DENDROLITIC MICROBIAL MAT BOUNDSTONES FORMED BY THE BRANCHING FILAMENTOUS CYANOBACTERIUM ORTONELLA, LATE CARBONIFEROUS (MOSCOVIAN) PARADOX FORMATION, SOUTHEAST UTAH
Microbial mat laminites are common in the carbonates of the lower Akah and Barker Creek oil and gas intervals in the lower Paradox Fm. and occur in 10-150 cm thick beds with crinkly laminae with peloids and micritic grain “bridging” crusts. In the lower-most Akah interval, distinctive grey and black microbial mat boundstones cap the subaerially exposed Sequence 2.9. At the base of this 20-30 cm thick bed are black dendrolitic “shrubs” or tufted mats composed of the acute-angle-branching micritized sheath molds (7-12 µ diameter ) of the cyanobacterium Ortonella. The outer wall of the shrubs is formed by 3-5 mm diameter “balls” of Ortonella, which stack to build shrubs ranging from 1-4 cm in height, 4-5 cm in diameter. Within the overlying microbial mat boundstones in the top 15 cm of the bed, 2-8 mm thick black to dark grey crinkly laminae are composed of multiple layers of erect 1-3 mm high Ortonella, an unidentified larger diameter branching microbial form, peloids, and micritized peloid clumps. Laminae contain distinct horizons of fibrous calcite cements, spar-filled fenestral porosity, mud cracks, soft sediment deformation and rip-up clasts.

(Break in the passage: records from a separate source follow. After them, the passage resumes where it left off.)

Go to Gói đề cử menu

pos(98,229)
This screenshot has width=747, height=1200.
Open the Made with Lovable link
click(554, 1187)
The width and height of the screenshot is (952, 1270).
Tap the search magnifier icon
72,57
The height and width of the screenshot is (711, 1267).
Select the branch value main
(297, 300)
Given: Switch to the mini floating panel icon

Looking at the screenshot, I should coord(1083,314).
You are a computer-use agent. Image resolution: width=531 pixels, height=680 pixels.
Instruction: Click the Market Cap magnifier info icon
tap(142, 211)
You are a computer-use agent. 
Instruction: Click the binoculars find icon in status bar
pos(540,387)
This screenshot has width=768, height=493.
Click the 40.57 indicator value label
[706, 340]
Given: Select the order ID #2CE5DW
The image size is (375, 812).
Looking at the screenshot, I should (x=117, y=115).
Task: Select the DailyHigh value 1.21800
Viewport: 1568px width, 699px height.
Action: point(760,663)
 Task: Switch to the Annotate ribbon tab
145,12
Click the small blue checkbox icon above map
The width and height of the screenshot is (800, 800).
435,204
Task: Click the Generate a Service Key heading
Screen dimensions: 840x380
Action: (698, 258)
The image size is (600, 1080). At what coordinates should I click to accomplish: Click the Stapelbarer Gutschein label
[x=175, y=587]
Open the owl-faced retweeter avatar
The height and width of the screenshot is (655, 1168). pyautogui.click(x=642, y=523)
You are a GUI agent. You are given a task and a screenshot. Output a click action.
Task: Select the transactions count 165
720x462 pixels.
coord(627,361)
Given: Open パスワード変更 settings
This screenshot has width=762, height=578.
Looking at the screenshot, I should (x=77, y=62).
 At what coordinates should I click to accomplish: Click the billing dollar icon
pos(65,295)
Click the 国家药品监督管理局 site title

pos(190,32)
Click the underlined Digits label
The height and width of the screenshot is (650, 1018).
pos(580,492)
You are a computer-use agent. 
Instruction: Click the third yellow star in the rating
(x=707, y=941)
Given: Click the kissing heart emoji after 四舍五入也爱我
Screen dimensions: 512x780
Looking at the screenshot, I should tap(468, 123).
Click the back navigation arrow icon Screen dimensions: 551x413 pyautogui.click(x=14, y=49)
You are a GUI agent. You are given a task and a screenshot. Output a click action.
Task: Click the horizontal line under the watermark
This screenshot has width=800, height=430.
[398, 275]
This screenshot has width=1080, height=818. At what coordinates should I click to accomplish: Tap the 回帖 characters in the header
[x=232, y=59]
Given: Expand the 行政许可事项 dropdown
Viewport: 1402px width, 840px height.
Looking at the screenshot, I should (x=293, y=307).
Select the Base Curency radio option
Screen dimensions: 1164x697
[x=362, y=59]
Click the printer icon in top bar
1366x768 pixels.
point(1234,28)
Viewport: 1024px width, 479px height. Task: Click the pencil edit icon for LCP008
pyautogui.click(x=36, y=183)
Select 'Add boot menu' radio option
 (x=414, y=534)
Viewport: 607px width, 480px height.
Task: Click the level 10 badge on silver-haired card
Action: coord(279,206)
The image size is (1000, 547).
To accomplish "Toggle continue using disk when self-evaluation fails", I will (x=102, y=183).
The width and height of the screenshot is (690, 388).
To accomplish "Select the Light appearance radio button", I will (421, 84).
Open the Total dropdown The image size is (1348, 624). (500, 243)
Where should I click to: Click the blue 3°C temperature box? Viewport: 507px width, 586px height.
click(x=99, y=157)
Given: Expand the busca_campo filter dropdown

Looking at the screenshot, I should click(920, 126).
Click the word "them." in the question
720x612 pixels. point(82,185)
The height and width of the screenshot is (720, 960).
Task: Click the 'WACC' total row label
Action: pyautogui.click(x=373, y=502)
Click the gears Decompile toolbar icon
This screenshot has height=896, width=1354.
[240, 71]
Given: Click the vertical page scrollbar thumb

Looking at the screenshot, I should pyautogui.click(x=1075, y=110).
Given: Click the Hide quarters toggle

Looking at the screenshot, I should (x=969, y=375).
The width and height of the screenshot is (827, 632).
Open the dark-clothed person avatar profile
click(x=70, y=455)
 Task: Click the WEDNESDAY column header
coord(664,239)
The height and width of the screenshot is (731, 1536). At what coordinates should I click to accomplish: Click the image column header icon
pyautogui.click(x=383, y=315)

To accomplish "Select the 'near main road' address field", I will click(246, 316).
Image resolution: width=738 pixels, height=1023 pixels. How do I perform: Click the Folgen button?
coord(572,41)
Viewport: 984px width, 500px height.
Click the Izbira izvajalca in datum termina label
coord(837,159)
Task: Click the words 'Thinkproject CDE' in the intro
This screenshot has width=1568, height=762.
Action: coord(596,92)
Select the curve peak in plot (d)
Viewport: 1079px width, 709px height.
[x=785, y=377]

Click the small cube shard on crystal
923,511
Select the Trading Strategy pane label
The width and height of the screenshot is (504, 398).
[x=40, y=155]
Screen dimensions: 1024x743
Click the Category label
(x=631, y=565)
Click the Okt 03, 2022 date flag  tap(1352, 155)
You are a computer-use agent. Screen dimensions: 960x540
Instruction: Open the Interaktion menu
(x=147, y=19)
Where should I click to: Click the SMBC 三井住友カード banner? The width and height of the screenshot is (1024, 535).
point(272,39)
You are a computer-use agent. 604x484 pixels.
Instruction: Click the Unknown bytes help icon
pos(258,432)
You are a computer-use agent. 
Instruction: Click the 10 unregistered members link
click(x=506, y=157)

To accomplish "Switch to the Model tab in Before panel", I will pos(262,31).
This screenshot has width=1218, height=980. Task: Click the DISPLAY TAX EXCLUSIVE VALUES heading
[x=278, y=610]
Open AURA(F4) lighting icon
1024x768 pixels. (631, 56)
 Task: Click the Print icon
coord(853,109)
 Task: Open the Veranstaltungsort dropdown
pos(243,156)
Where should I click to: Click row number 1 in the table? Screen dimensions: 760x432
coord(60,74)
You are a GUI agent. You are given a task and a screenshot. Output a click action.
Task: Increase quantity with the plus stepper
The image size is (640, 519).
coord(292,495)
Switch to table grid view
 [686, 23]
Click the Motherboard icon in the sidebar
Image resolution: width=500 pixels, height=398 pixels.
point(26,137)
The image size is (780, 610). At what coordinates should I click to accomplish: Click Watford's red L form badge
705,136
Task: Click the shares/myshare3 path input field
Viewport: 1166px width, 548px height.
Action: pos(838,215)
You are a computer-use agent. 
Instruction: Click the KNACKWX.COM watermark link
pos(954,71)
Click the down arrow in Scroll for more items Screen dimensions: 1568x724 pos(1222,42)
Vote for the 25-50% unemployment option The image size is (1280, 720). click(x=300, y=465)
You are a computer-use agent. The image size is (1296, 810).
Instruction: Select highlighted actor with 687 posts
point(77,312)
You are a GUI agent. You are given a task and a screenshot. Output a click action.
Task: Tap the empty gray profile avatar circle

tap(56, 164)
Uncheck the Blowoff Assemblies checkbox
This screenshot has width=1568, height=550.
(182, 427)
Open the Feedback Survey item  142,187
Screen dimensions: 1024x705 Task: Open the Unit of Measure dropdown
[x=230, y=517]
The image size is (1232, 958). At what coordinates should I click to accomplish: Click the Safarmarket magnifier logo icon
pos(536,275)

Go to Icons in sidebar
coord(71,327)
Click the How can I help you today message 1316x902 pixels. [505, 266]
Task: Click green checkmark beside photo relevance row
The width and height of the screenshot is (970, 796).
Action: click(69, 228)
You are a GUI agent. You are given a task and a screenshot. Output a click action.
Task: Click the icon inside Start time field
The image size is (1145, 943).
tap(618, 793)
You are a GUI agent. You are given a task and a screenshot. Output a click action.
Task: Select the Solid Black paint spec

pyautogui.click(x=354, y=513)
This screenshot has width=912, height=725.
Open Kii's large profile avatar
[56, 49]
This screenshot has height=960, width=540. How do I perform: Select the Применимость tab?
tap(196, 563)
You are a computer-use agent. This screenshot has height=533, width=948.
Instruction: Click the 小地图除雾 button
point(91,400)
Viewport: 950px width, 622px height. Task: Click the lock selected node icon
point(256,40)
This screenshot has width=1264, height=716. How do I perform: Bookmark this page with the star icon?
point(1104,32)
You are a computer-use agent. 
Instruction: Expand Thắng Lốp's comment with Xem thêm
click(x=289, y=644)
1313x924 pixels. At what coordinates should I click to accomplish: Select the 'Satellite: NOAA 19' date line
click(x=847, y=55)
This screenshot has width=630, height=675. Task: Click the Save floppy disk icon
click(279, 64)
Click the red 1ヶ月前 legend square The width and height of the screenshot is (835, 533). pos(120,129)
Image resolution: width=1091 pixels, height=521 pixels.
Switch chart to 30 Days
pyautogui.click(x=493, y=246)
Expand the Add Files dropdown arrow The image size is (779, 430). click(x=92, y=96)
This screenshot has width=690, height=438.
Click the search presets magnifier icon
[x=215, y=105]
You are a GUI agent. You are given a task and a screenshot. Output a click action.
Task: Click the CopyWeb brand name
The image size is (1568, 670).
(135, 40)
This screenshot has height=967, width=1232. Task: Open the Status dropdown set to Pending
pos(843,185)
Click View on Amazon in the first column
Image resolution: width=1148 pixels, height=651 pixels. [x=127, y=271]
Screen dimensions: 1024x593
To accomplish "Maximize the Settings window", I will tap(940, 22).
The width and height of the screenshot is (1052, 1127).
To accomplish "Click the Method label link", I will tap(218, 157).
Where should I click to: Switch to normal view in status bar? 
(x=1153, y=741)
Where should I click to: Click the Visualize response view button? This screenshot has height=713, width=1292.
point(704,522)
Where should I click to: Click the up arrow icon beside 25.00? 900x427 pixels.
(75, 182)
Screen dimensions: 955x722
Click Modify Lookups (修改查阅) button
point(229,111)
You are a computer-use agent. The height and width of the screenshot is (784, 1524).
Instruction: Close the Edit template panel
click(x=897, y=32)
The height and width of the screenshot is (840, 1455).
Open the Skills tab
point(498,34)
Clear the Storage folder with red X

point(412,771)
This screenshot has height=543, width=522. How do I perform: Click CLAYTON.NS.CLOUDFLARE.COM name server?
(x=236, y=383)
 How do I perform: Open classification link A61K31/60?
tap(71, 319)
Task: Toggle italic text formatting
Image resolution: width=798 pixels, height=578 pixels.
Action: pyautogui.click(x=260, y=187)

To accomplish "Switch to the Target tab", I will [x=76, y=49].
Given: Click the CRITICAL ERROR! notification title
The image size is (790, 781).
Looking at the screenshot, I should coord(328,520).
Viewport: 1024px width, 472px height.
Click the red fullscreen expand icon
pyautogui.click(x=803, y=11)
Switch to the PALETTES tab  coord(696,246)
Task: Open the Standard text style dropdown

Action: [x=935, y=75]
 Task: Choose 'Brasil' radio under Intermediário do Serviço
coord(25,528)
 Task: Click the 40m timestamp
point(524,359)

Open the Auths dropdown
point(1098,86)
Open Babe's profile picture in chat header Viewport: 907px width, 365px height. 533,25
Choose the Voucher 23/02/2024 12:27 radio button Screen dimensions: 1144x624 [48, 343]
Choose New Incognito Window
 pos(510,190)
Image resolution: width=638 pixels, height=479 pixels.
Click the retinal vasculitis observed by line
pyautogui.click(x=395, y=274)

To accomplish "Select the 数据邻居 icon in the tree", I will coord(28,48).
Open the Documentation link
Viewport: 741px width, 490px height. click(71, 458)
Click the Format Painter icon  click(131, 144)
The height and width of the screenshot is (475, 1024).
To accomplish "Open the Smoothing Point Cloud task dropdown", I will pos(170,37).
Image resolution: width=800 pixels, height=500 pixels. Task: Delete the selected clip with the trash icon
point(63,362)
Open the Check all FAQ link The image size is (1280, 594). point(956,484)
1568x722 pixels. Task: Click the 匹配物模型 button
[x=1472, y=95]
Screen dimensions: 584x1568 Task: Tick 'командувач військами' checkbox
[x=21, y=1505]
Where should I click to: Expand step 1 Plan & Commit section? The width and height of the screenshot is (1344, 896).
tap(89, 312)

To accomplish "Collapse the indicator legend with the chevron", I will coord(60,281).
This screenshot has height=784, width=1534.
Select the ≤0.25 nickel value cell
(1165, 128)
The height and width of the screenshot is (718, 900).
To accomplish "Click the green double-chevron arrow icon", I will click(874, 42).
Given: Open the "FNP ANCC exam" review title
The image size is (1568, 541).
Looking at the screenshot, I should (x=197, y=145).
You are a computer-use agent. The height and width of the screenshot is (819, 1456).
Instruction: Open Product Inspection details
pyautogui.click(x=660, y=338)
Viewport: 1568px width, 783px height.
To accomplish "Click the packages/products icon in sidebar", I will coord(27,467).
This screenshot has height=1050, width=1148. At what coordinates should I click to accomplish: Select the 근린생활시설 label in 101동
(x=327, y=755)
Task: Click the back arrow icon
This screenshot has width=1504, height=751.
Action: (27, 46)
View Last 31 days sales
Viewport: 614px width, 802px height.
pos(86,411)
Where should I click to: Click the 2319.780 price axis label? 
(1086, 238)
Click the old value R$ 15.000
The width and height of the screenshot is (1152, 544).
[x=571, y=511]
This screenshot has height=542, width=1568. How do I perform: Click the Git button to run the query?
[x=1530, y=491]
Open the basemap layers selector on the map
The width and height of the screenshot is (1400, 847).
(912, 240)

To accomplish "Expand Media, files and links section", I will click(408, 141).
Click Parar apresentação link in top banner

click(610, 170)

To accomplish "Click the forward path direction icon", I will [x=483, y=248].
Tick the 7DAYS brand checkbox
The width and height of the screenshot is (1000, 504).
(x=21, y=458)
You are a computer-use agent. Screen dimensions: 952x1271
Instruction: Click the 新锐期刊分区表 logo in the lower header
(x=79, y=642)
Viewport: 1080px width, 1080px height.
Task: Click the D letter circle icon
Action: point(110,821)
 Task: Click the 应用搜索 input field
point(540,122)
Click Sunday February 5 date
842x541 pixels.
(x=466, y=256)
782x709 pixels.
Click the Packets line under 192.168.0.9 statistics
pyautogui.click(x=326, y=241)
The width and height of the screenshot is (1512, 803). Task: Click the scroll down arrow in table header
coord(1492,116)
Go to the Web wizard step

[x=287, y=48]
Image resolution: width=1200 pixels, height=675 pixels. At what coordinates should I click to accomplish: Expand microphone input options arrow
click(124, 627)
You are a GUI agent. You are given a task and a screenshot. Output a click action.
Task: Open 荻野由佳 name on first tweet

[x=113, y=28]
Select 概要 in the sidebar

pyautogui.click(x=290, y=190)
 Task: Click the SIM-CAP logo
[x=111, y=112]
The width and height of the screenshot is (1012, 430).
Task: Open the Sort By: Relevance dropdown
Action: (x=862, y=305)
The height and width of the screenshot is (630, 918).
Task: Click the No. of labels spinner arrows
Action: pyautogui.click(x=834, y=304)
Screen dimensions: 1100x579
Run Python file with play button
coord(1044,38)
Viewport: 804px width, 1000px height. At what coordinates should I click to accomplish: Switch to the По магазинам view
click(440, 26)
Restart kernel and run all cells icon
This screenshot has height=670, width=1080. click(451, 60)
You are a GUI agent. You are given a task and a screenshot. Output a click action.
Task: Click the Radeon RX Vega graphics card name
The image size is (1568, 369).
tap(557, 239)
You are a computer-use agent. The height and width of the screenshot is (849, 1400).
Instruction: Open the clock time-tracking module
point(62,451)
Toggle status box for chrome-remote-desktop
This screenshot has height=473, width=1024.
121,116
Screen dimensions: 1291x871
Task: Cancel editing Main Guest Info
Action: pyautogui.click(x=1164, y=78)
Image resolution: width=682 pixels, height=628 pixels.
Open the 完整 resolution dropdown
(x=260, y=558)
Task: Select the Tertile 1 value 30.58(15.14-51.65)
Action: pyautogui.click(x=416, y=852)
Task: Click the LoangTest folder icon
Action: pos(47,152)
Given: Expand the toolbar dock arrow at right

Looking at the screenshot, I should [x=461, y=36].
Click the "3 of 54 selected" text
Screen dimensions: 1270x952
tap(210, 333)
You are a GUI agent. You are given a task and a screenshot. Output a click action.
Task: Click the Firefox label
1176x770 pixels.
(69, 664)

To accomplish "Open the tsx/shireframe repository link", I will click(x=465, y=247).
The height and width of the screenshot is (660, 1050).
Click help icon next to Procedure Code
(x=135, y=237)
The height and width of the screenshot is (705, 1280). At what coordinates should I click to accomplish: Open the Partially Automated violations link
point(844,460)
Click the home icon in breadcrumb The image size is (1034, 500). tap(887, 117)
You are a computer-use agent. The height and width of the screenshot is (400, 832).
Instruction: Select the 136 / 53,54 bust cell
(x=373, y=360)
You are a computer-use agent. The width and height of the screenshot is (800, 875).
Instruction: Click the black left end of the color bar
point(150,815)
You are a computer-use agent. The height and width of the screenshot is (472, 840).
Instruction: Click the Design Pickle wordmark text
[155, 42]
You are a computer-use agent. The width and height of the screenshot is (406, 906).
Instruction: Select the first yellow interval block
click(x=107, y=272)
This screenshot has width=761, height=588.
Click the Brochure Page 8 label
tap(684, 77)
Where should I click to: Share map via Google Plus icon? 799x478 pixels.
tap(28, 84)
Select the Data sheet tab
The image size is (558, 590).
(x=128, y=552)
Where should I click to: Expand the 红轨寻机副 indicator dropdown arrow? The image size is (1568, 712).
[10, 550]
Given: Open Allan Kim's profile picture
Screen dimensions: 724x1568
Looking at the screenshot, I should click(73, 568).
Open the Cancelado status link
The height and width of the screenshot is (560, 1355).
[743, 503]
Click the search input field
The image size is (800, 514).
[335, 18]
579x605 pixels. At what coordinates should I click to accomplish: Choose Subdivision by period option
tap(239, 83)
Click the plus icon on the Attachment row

Like the recently described modern dendrolitic microbial mat “shrubs” of Hamlin Pool, Australia, these Carboniferous dendrolites were formed by filamentous cyanobacteria in intertidal to seasonally supratidal environments. Unlike the Hamlin Pool dendrolites, the Ortonella-dominated microbialites were calcified, increasing the likelihood of preservation in more ancient strata on Earth, or similar environments on Mars.